EXERCISE REQUIREMENTS:
Each entry should be printed exactly, with its images omitted.

──────── DATA FOR REVIEW

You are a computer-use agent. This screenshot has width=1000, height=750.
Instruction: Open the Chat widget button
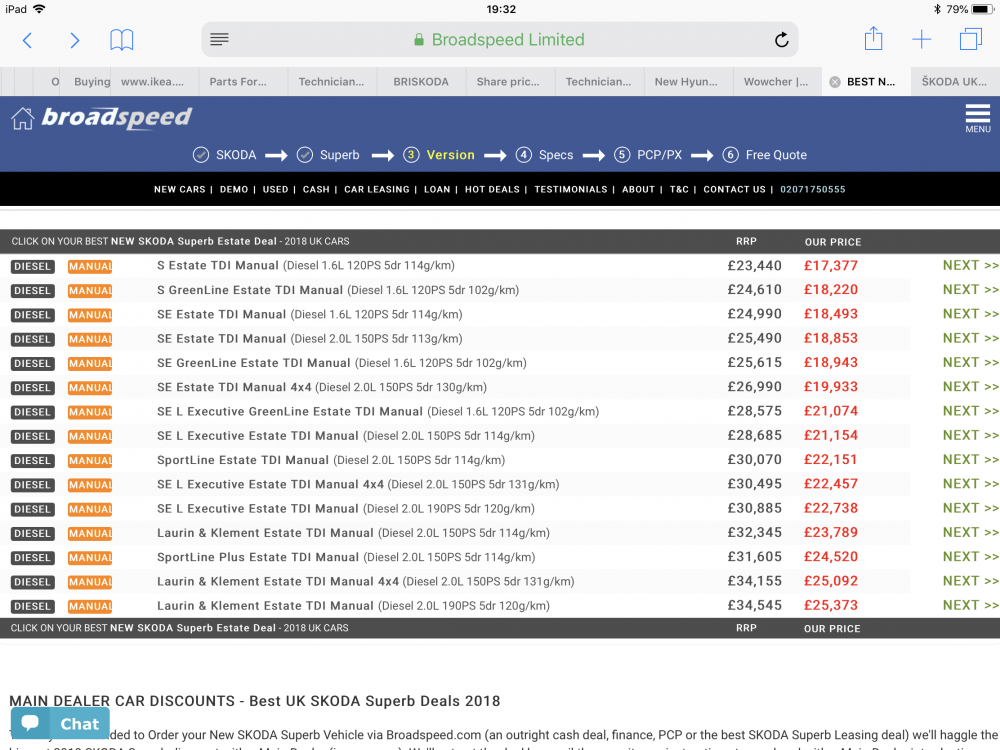60,723
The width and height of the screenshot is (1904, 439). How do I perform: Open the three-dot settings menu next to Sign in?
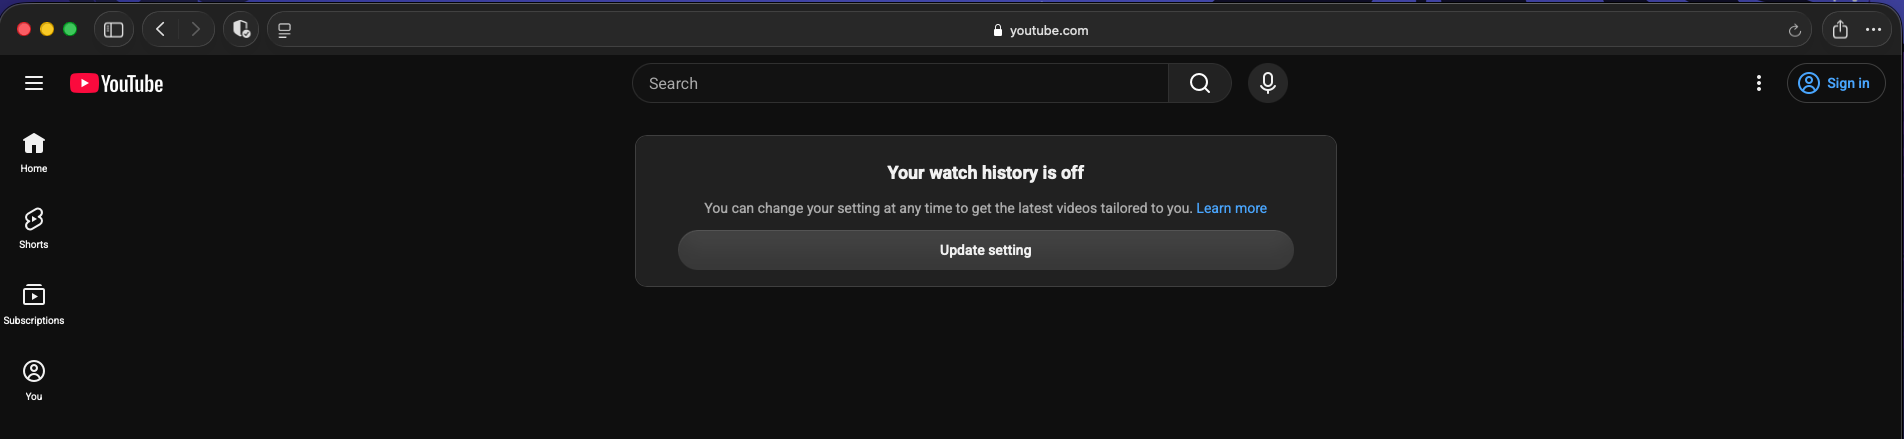pyautogui.click(x=1758, y=83)
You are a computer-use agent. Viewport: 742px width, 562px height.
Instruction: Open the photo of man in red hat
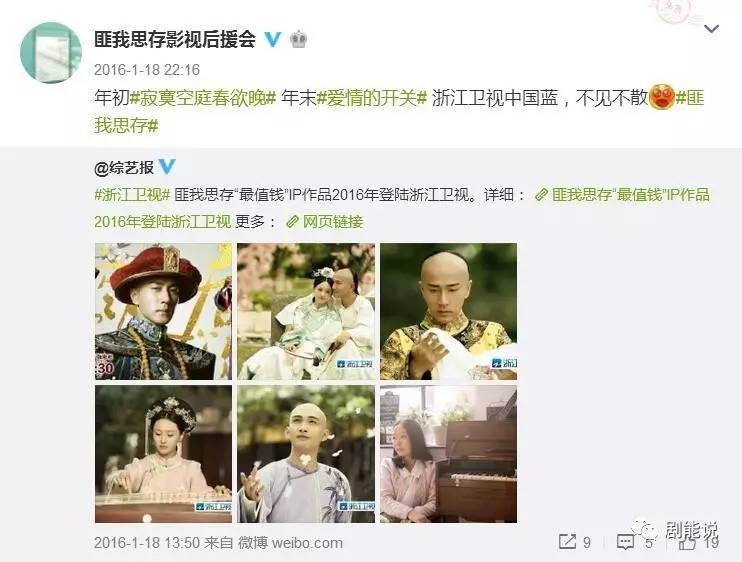(163, 311)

────────────────

ANSWER BELOW:
You are a computer-use agent. This screenshot has width=1000, height=750.
Instruction: Open the Chat widget button
60,723
The width and height of the screenshot is (1904, 439). How do I perform: Open the three-dot settings menu next to Sign in?
pyautogui.click(x=1758, y=83)
You are a computer-use agent. Viewport: 742px width, 562px height.
Instruction: Open the photo of man in red hat
(163, 311)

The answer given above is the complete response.